### TRY IT
Scan the listing below for lines with the word "text". Report how many there are, as a number alone.

### PROVIDED DATA
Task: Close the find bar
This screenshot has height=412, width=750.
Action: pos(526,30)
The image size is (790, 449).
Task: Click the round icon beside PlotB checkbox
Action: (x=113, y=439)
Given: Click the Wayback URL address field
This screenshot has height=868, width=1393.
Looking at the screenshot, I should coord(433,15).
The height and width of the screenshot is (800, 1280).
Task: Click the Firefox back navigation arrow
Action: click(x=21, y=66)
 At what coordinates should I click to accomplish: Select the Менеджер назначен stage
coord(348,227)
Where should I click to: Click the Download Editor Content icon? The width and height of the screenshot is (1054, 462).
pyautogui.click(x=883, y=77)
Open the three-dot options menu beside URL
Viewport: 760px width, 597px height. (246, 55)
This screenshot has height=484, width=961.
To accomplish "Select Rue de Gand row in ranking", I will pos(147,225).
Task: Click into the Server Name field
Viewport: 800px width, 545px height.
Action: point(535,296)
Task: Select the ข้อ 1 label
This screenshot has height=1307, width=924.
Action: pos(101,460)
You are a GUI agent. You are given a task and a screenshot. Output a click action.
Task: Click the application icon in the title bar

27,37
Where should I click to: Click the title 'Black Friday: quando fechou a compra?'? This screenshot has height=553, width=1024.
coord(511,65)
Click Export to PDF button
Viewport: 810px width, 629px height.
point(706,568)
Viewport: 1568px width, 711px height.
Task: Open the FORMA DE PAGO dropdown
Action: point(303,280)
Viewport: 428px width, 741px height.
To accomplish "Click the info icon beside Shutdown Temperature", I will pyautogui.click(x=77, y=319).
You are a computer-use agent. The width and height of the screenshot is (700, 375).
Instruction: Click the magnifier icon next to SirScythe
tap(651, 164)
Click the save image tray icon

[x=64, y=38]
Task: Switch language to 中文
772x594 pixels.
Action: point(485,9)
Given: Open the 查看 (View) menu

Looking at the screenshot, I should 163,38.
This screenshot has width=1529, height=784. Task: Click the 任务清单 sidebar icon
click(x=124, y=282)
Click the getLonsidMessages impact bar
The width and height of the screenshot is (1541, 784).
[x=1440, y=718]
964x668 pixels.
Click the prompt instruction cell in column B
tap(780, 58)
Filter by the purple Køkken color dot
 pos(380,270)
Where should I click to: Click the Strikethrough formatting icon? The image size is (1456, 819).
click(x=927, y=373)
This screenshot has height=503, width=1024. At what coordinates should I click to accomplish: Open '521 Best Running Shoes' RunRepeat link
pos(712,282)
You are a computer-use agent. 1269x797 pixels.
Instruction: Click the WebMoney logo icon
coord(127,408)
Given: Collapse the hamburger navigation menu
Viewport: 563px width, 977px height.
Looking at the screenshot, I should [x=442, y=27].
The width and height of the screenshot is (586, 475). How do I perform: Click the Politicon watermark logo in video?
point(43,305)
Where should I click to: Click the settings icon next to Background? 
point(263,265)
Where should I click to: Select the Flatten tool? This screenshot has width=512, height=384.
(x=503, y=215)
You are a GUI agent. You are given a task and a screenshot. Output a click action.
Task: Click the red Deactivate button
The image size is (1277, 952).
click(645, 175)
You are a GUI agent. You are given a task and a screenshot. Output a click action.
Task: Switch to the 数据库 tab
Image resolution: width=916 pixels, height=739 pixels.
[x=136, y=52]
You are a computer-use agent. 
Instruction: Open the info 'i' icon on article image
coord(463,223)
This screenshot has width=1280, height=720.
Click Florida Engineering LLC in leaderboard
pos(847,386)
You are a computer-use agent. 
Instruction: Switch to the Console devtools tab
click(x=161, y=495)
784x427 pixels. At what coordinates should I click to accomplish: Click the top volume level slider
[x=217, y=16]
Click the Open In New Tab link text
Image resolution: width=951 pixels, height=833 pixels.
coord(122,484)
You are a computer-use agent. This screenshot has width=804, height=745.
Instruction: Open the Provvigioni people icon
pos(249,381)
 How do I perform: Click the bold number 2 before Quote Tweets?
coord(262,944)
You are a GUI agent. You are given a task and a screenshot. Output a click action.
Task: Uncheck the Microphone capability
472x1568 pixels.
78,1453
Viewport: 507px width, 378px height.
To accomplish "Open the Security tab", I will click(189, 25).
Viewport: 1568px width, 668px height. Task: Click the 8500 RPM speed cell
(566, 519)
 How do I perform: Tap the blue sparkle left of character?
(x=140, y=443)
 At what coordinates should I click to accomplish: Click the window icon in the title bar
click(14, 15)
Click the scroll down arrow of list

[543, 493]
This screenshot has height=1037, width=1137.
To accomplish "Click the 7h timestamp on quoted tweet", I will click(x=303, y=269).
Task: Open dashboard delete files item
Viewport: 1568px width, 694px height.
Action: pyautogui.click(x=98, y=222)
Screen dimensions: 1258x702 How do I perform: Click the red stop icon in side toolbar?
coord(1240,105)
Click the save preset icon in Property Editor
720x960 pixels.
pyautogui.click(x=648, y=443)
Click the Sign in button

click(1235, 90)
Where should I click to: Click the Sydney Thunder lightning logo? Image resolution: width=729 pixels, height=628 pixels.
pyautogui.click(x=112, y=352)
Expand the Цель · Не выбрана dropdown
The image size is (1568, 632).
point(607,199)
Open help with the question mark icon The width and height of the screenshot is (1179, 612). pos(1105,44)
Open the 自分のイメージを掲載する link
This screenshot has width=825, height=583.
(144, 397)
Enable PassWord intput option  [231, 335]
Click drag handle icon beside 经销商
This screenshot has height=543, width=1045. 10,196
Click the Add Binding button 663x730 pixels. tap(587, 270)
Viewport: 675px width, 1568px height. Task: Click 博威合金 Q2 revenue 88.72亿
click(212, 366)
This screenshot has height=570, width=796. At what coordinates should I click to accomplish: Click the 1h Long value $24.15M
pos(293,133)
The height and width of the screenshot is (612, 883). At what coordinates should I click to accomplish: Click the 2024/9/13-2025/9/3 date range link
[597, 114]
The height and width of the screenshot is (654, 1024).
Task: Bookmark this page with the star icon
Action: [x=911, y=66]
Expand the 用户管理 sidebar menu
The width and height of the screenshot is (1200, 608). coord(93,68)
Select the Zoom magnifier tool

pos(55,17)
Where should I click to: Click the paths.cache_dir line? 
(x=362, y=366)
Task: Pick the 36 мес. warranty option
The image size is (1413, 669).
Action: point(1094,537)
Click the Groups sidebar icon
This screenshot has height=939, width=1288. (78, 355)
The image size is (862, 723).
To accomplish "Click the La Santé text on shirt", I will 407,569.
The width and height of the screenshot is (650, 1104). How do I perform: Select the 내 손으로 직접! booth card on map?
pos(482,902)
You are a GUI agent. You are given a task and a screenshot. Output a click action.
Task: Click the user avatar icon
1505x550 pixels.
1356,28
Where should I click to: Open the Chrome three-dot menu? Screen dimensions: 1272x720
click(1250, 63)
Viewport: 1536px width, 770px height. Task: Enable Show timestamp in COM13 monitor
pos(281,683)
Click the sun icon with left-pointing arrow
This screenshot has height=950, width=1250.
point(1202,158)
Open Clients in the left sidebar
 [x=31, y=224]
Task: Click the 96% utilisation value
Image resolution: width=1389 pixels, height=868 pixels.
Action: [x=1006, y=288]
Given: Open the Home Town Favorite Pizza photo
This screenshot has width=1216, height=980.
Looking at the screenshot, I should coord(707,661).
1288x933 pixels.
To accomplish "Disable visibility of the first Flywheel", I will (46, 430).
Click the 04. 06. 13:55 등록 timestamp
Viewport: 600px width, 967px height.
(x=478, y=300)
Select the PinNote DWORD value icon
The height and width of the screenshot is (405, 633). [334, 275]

### WORKED SOLUTION
2